§ **STATED EXERCISE**: Convert every line of the records below into one string of a JSON list, skipping blank lines and leaving the pictures out.

------------

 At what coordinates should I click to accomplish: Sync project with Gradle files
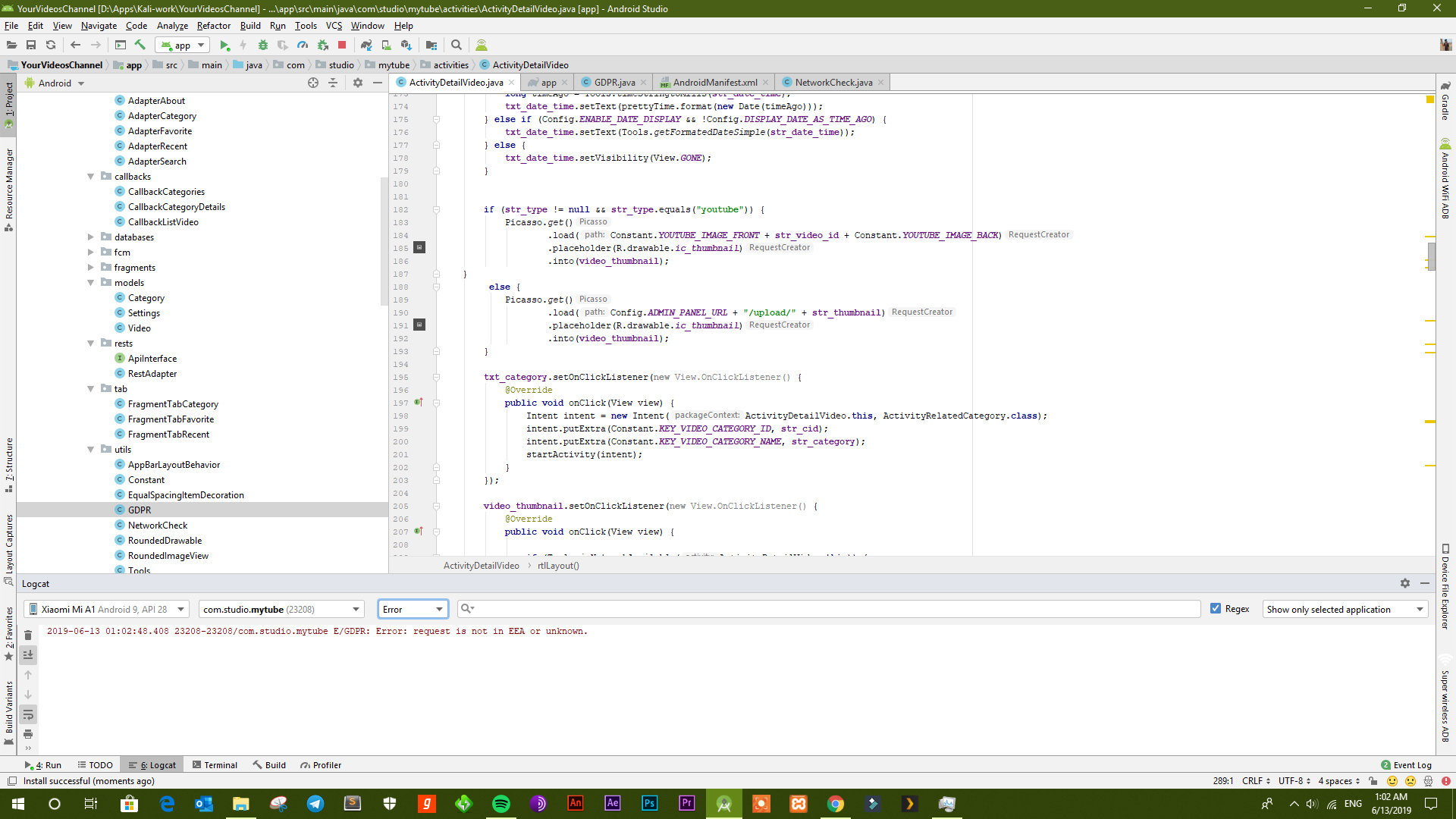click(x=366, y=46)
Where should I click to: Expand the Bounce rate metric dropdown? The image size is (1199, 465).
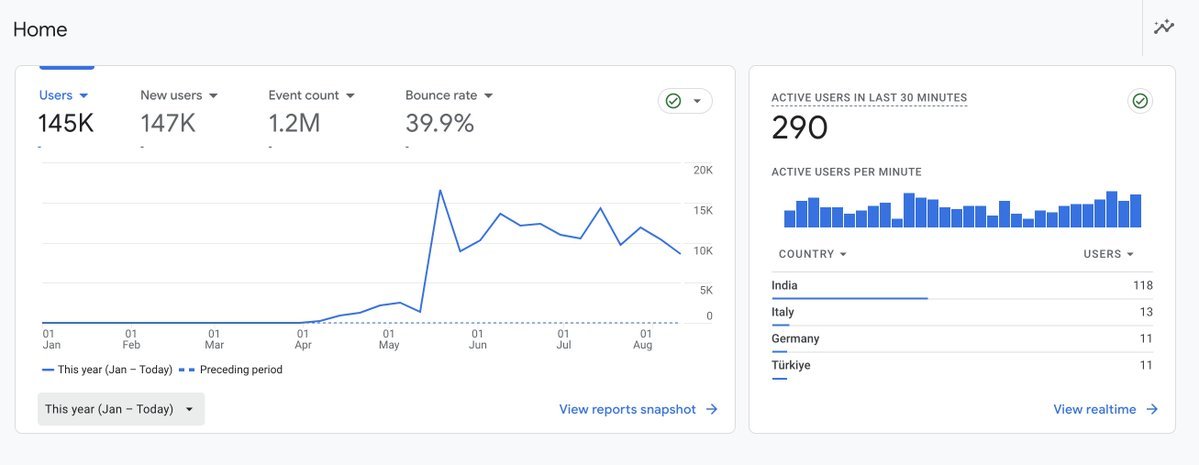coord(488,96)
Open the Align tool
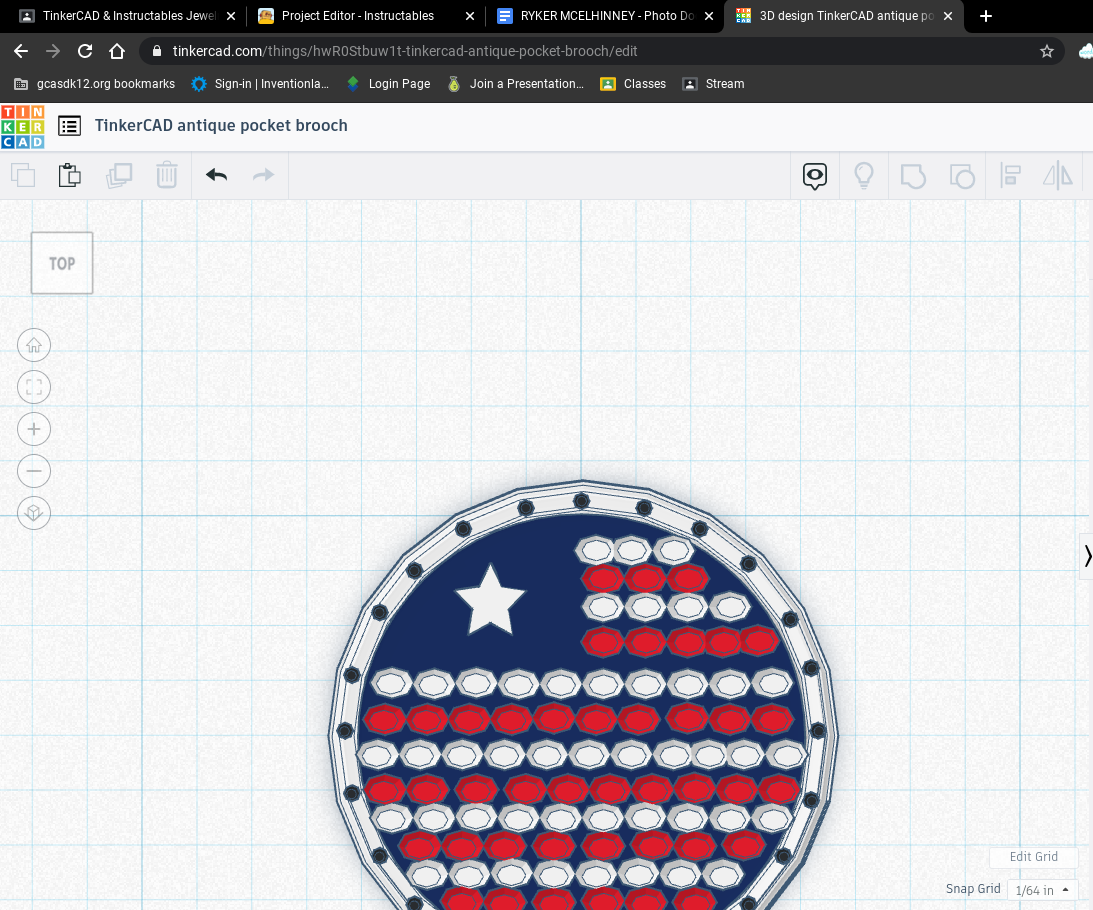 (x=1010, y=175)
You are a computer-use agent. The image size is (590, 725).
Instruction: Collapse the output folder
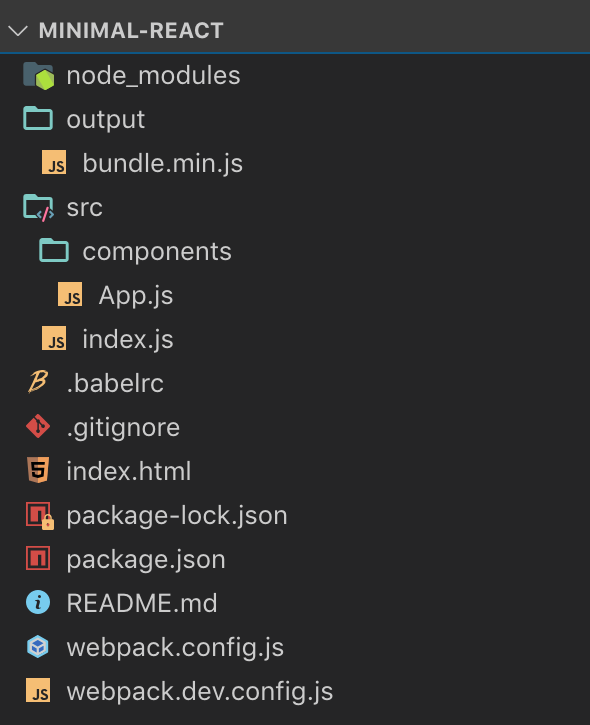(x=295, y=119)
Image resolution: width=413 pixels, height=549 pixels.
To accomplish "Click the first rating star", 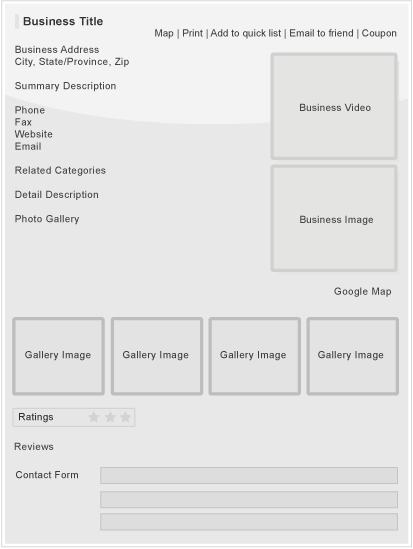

------------

§ **EXPECTED ANSWER**:
[
  " At what coordinates should I click to accomplish: Sync project with Gradle files",
  "click(x=366, y=46)",
  "Where should I click to: Expand the Bounce rate metric dropdown? The image size is (1199, 465).",
  "coord(488,96)",
  "Open the Align tool",
  " (x=1010, y=175)",
  "You are a computer-use agent. The image size is (590, 725).",
  "Instruction: Collapse the output folder",
  "(x=295, y=119)",
  "Image resolution: width=413 pixels, height=549 pixels.",
  "To accomplish \"Click the first rating star\", "
]